Monday, February 24, 2014

Last Call For Bobby's World

Louisiana Gov. Bobby Jindal made a national embarrassment out of himself yet again at the National Governor's Association meeting at the White House today.  At a bipartisan meeting of the nation's governors, Jindal threw all pretense of giving a damn about protocol out the window and displayed his Obama Derangement Syndrome, full force.

A group of governors emerged midday Monday from a meeting with President Barack Obama that stressed bipartisan cooperation — but that sentiment didn’t last as far as the White House driveway, as a Republican who’s had bigger political aspirations offered a tough assessment of what he’d heard.

“This president and the White House seems to be waving the white flag of surrender” by focusing on a limited set of executive actions, Louisiana Gov.
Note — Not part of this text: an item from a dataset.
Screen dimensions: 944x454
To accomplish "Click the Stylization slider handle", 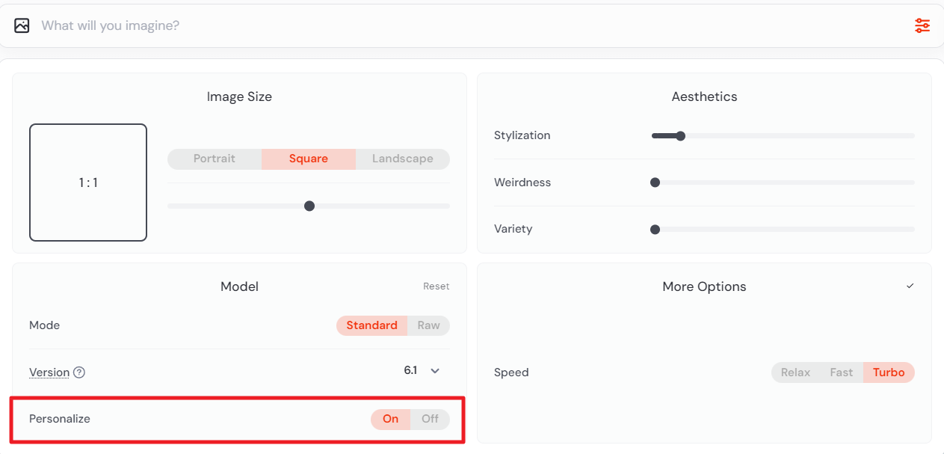I will click(680, 136).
Bobby Jindal told reporters outside the White House, breaking from the comity of the first dozen minutes of a press conference led by National Governors Association chair Mary Fallin (R-Okla.) and vice-chair John Hickenlooper (D-Colo.) — and from typically more innocuous readouts describing nearly all meetings as “productive.”
The president spoke repeatedly about raising the minimum wage during his meetings with more than 40 of the nation’s governors, Jindal said — but, argued the Louisiana governor, that’s the wrong place for the White House to be focusing its energies. “The Obama economy is now the minimum wage economy. I think we can do better than that, I think America can do better than that,” said the potential 2016 presidential candidate, suggesting that the president approve the construction of the Keystone XL pipeline, rein in regulations and expand drilling on federal lands to boost economic growth.

Of course Jindal has his own problems, as the guys at Public Policy Polling can attest to.

Bobby Jindal continues to be one of the most unpopular Governors in the country, with only 35% of voters approving of him to 53% who disapprove. Even among Republican primary voters in his home state only 37% want him to run for President, compared to 51%  who think he should sit it out. Mike Huckabee is the top choice of GOP primary voters in the state at 20% to 13% for Jindal, 12% for Ted Cruz, 10% for Rand Paul, 9% for Jeb Bush, 8% each for Chris Christie and Paul Ryan, 7% for Marco Rubio, and 2% for Scott Walker.

Gosh, that 35% approval rating would put him, you know, in a worse spot than President Obama.  Even Rasmussen has the President above the 50% mark here for several days in February 2014.

Perhaps Jindal should keep his mouth shut, since he's no longer relevant by his own logic.

The Dean Of The House Retires

After a staggering 58 years in the House of Representatives, an amazing 29 terms in office, Michigan Democrat John Dingell is retiring at the age of 88 and will not seek a 30th term.

Rep. John Dingell is leaving the Congress he’s served for longer than anyone else in United States history.

At a luncheon Monday in his beloved Downriver, the Dearborn representative says he will announce he won’t seek re-election this fall to the seat he’s held since 1955.

“I’m not going to be carried out feet first,” says Dingell, who will be 88 in July. “I don’t want people to say I stayed too long.”

Dingell says his health “is good enough that I could have done it again. My doctor says I’m OK. And I’m still as smart and capable as anyone on the Hill.

“But I’m not certain I would have been able to serve out the two-year term.”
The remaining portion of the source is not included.